Below is a block of records; reproduce all of them exactly and leave out any pictures.

----------------

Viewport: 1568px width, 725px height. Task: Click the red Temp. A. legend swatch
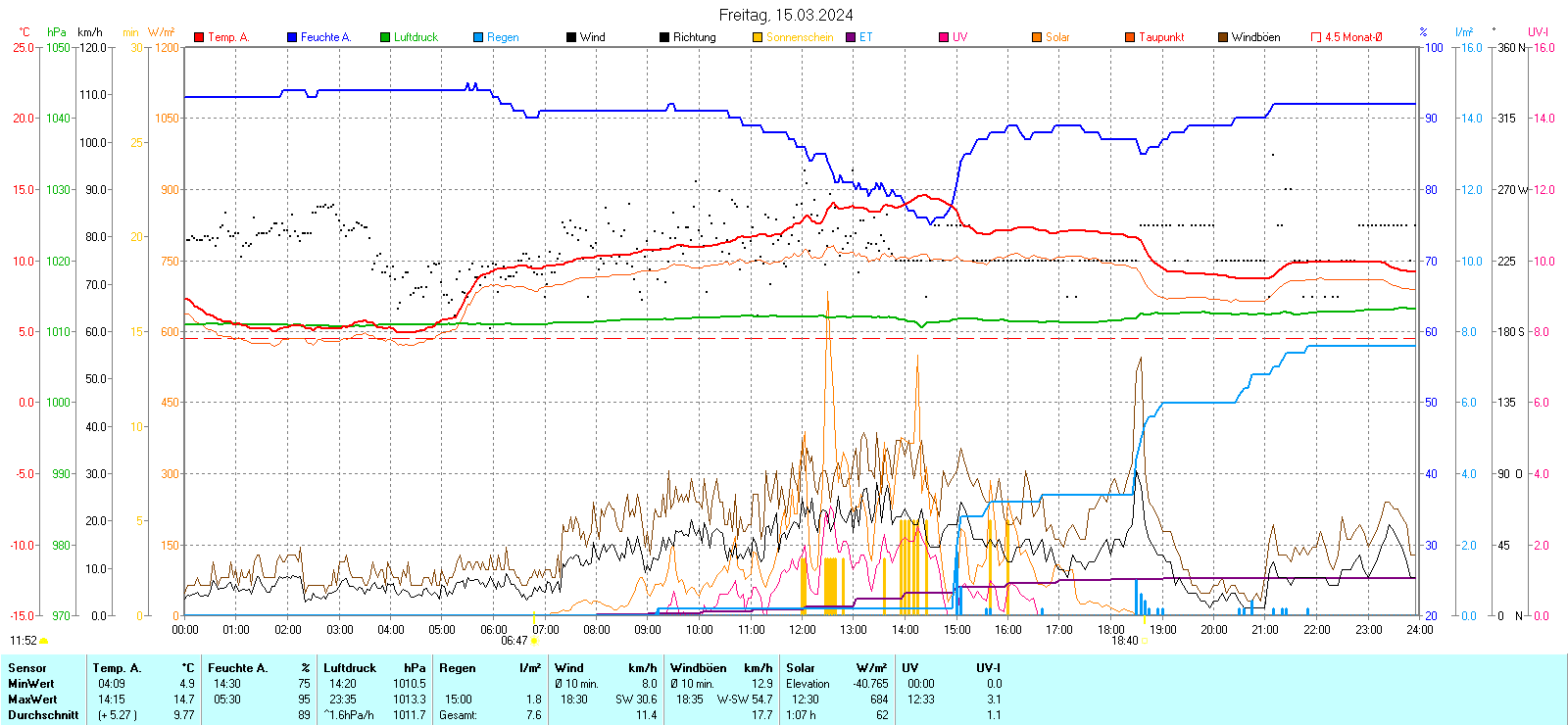[199, 37]
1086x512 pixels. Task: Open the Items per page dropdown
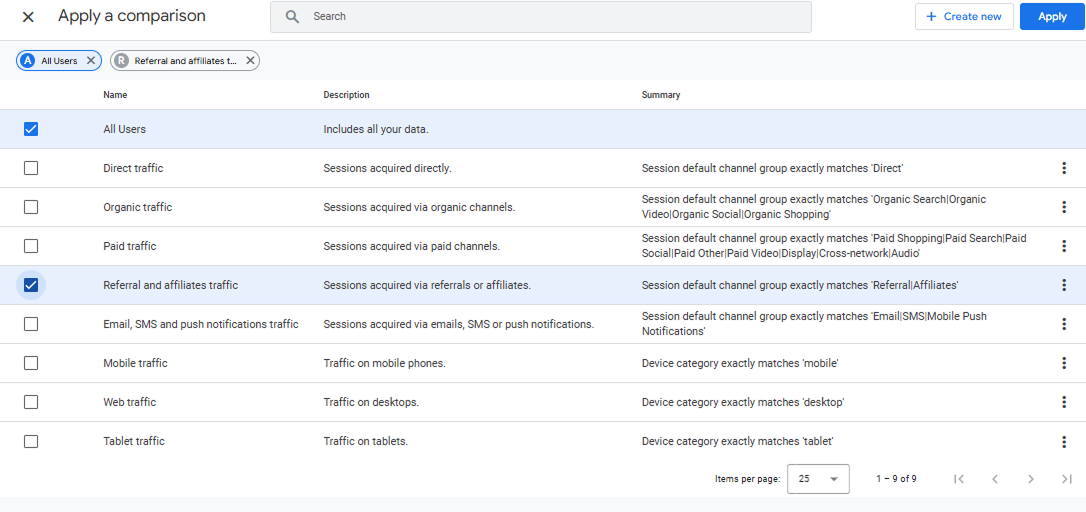818,479
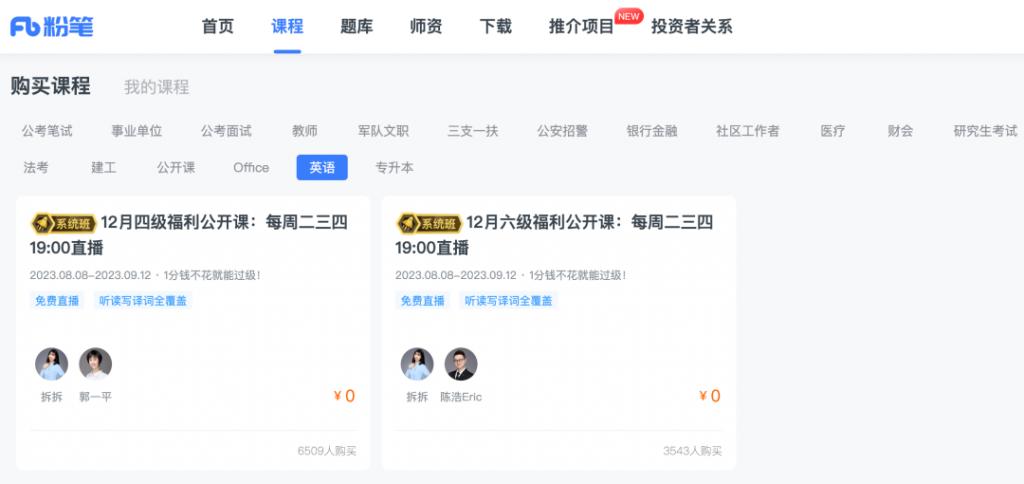Viewport: 1024px width, 484px height.
Task: Open 12月四级福利公开课 course title
Action: pos(224,223)
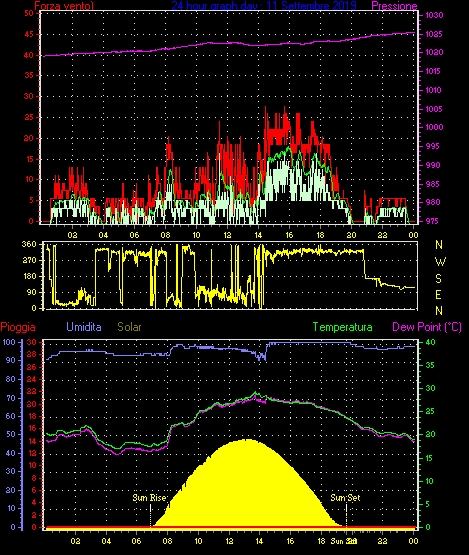Click the N compass letter at top
Viewport: 469px width, 555px height.
point(439,245)
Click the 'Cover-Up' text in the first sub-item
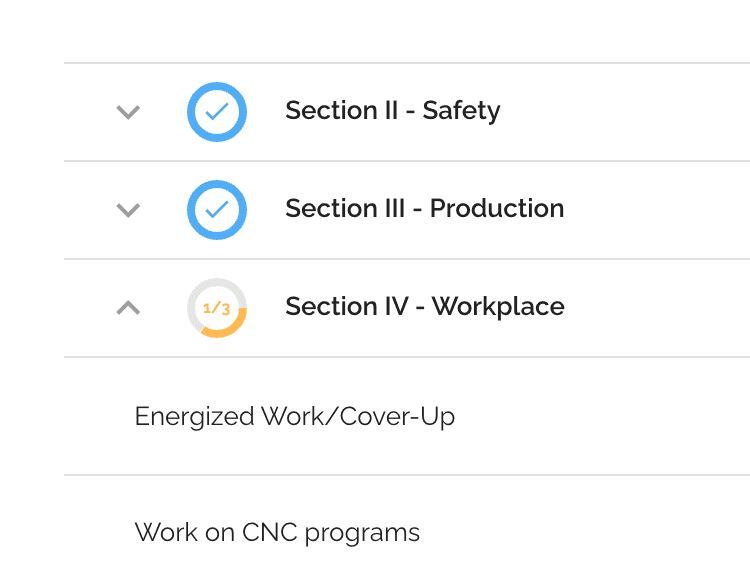This screenshot has height=582, width=750. click(x=397, y=416)
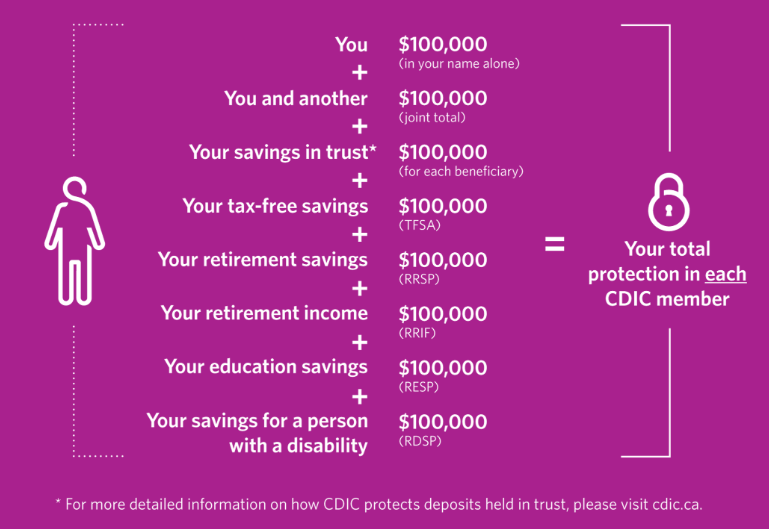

----------------

**SOLUTION TO THE PROBLEM**
Viewport: 1568px width, 725px height. Task: Click the red Temp. A. legend swatch
[199, 37]
1086x512 pixels. Task: Open the Items per page dropdown
818,479
Viewport: 1024px width, 484px height.
Task: Open 12月四级福利公开课 course title
Action: pos(224,223)
Click the N compass letter at top
Viewport: 469px width, 555px height.
point(439,245)
Click the 'Cover-Up' text in the first sub-item
This screenshot has height=582, width=750. click(x=397, y=416)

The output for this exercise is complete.